*What you are asked to do*:
Rewrite the items below as a numbered list and leave out any blank lines.

>> Start Data records

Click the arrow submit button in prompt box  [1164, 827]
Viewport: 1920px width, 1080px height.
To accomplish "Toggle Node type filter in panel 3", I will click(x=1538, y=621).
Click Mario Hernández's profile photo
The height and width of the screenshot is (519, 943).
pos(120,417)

>> End Data records

*Written response*:
1. Click the arrow submit button in prompt box  [1164, 827]
2. Viewport: 1920px width, 1080px height.
3. To accomplish "Toggle Node type filter in panel 3", I will click(x=1538, y=621).
4. Click Mario Hernández's profile photo
5. The height and width of the screenshot is (519, 943).
6. pos(120,417)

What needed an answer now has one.